The reflective member may be symmetric or asymmetric. A symmetric reflective member has a wall tapering with the same angle in all directions relative the imaginary axis. For a symmetric reflective member, the cross-section of the distal portion and the cross-section of the distal portion have the same geometrical shape, e.g. shape of a circle or a square. An asymmetric reflective member has a wall tapering with different angles in different directions, relative the imaginary axis. In an asymmetric reflective member the cross-section of the distal portion and the cross-section of the proximal portion have different geometrical shapes, or at least geometrical shapes that are not proportional to each other, e.g. the cross-section of the proximal portion has the shape of a circle and the cross-section of the distal portion as the shape of an ellipse, alternatively, the cross-section of the proximal portion has the shape of a square and the cross-section of the distal portion as the shape of a rectangular.

Fig. 9a-b shows a further development of the light emitting arrangement 100 in Fig. 6, in which an asymmetric reflective member 112 is added. By allowing rotation of the optically transmissive sheet 103 inside the asymmetric reflective member 112, the batwing distribution and the beam shaping may be adjustable during production or by the user. Although not shown in Fig. 9a, this embodiment may also comprise a reflective chamber e.g. as described with reference to Figs. 5a-b, Fig. 6 or Fig. 8.

The batwing distribution of the light emitted from the optically transmissive sheet 103 of the light emitting arrangement 100 may be adjusted into a modified batwing distribution when hitting the reflective member 112. If using an asymmetric reflective member 112, the batwing distribution may hit the reflective member differently depending on the orientation of the prismatic structure of the optically transmissive sheet 103, such as the prism grooves 106, relative the asymmetric shape of the reflective member 112.

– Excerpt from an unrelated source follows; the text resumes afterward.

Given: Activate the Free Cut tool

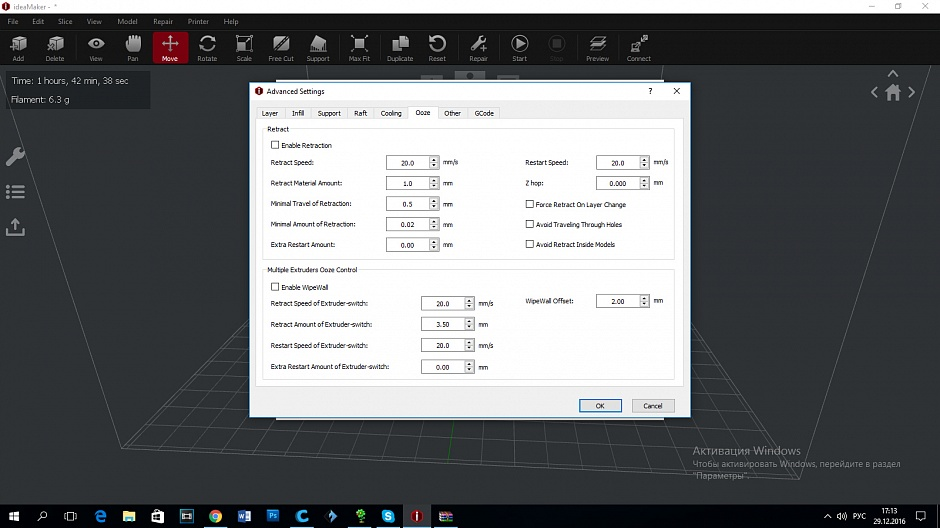Looking at the screenshot, I should [281, 47].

In Fig. 9a-b, it is shown that the modified batwing distribution is adjusted further when the optically transmissive sheet 103 is switched from a first position, shown in Fig. 9a, allowing a modified batwing distribution with an average beam shape of an angle i relative the angle 9=0°, into a second position, shown in Fig. 9b, allowing a modified batwing distribution with an average beam shape of an angle a ₂ relative the angle 9=0°, wherein a ₂ > a _{l s} as described in relation to Fig. 6.

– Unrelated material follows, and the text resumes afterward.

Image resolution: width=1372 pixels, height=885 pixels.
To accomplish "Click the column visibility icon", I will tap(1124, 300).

A light emitting arrangement 100 according to any embodiment of the invention may be used in a lamp, a luminaire, a task light, a backlight, a streetlight or the like.

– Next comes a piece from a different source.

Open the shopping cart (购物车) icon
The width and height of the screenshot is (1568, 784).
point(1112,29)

The person skilled in the art realizes that the present invention by no means is limited to the preferred embodiments described above. On the contrary, many modifications and variations are possible within the scope of the appended claims. Additionally, variations to the disclosed embodiments can be understood and effected by the skilled person in practicing the claimed invention, from a study of the drawings, the disclosure, and the appended claims. In the claims, the word "comprising" does not exclude other elements or steps, and the indefinite article "a" or "an" does not exclude a plurality. The mere fact that certain measures are recited in mutually different dependent claims does not indicate that a combination of these measured cannot be used to advantage.